Photo: Chandra image of the elliptical galaxy NGC 4261 (X-ray: NASA/CXC/A. Zezas et al.; Optical: Pal.Obs. DSS)


An image of an elliptical galaxy by NASA’s Chandra X-ray Observatory has revealed a trail of black holes and neutron stars stretching more than fifty thousand light years across space. The trail of intense X-ray sources is evidence that this apparently sedate galaxy collided with another galaxy a few billion years ago.

"This discovery shows that X-ray observations may be the best way to identify the ancient remains of mergers between galaxies," said Lars Hernquist of the Harvard-Smithsonian Center for Astrophysics in Cambridge (CfA), Massachusetts, and a coauthor on an article on the galaxy NGC 4261 in an upcoming issue of The Astrophysical Journal Letters. "It could be a significant tool for probing the origin of elliptical galaxies."

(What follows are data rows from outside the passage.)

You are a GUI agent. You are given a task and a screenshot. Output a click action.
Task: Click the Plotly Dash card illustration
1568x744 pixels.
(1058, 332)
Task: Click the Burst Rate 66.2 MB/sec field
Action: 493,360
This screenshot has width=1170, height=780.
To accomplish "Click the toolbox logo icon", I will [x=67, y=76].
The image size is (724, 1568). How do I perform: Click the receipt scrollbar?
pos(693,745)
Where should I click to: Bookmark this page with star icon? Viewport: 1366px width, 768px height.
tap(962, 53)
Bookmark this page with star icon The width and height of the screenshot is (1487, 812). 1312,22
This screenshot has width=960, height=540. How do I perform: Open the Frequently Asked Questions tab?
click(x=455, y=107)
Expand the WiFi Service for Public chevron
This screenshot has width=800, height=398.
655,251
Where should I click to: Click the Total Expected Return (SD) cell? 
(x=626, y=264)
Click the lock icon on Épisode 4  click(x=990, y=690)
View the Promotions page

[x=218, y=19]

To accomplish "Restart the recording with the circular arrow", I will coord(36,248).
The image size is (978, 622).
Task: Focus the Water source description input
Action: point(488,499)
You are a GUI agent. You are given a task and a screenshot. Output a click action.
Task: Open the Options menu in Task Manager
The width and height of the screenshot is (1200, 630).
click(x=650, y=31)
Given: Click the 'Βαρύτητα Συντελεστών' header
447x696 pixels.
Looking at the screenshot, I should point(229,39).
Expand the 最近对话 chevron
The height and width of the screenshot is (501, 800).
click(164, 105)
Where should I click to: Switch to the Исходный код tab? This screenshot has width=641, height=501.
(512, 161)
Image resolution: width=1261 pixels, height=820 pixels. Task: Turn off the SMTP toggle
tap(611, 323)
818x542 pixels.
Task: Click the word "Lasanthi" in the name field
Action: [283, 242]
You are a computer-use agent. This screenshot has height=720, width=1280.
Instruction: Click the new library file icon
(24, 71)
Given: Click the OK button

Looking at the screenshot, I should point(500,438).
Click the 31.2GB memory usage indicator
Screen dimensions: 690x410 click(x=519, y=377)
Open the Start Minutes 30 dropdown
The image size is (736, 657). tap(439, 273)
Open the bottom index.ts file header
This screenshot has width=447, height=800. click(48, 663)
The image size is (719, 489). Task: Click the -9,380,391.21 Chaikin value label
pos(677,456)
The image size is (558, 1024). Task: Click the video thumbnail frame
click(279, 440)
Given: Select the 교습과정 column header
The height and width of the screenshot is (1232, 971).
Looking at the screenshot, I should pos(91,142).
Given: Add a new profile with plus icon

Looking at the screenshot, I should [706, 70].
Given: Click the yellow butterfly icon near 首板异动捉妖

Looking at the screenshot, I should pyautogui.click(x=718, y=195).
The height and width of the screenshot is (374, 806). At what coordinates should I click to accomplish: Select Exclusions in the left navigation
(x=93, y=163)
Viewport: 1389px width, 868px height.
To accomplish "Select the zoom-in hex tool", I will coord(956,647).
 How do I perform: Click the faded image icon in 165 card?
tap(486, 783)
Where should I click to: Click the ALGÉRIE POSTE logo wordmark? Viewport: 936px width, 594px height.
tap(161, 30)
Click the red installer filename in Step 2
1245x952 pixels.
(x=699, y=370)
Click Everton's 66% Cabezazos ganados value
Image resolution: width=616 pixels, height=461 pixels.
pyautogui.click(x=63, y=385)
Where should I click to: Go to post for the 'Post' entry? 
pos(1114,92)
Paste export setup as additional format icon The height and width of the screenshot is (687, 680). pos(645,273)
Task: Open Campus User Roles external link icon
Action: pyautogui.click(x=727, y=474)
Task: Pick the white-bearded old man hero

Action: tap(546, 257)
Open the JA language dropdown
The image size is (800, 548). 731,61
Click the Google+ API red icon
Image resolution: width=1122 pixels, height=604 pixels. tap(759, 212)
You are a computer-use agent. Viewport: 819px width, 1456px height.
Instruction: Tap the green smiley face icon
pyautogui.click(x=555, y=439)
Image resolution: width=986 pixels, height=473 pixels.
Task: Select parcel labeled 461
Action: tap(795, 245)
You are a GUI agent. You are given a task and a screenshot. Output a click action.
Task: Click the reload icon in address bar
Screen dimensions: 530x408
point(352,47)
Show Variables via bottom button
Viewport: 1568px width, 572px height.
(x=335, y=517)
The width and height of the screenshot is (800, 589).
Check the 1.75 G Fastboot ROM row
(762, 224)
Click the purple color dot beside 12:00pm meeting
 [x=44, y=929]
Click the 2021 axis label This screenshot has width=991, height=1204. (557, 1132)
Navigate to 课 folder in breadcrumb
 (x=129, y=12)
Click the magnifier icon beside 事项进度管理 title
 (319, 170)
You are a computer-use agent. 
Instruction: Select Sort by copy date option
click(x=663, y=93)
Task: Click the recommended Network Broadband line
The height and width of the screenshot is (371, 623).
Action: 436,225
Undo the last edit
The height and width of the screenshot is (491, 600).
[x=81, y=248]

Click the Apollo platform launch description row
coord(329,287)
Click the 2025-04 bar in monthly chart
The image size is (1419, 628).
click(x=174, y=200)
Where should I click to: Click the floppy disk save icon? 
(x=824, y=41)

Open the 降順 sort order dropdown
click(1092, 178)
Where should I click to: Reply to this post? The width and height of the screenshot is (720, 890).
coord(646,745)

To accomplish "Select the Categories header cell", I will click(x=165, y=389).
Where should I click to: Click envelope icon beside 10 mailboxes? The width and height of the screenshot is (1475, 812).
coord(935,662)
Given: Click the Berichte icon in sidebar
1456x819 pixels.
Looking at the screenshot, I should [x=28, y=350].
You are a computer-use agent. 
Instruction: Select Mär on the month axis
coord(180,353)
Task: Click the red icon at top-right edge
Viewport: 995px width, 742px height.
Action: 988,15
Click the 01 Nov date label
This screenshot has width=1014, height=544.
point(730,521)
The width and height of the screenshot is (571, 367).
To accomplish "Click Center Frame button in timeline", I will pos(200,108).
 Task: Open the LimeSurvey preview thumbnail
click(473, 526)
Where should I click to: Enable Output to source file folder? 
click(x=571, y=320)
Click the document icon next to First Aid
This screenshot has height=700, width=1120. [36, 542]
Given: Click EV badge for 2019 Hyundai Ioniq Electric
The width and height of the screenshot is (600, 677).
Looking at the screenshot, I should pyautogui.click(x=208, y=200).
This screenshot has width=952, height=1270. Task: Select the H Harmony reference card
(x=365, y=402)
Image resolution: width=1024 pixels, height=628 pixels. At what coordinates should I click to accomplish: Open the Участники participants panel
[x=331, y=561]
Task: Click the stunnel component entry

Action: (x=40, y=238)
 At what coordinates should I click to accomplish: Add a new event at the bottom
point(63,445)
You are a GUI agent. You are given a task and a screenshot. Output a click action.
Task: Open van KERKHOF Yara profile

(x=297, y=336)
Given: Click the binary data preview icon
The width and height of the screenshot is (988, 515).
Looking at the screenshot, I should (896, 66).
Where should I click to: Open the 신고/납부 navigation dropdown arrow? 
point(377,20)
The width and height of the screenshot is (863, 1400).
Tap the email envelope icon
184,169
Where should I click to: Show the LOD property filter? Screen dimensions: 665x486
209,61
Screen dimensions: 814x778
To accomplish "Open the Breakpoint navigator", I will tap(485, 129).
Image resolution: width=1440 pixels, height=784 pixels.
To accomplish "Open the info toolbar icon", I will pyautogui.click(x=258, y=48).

"From the optical and radio images, we knew something unusual was going on in the nucleus of this galaxy, but the real surprise turned out to be on the outer edges of the galaxy," said Andreas Zezas, also of CfA, and lead-author of the paper on NGC 4261. "Dozens of black holes and neutron stars were strung out across space like beads on a necklace."



The spectacular structure is thought to represent the aftermath of the destruction of a smaller galaxy that was pulled apart by gravitational tidal forces as it fell into NGC 4261. As the doomed galaxy fell into the larger one, large streams of gas were pulled out into long tidal tails.

Shock waves generated as these tidal tails fell into the larger galaxy triggered the formation of large numbers of massive stars which over the course of a few million years evolved into neutron stars or black holes.

The origin of elliptical galaxies has long been a subject of intense debate among astronomers. The currently favored view is that they are produced by collisions between spiral galaxies. Computer simulations of galaxy collisions support this idea, and optical evidence of tails, shells, ripples, arcs and other structures have been interpreted as evidence for this theory. However the optical evidence rather quickly fades into the starry background of the galaxy, whereas the NGC 4261 X-ray observations show that the X-ray signature may linger for hundreds of millions of years.

NGC 4261 is approximately 100 million light years away from Earth. The data for these results were taken from the Chandra archive. NGC 4261 was originally observed with the Advanced CCD Imaging Spectrometer on May 6, 2000. Other members of the research team were Pepi Fabbiano and Jon Miller, both from the CfA.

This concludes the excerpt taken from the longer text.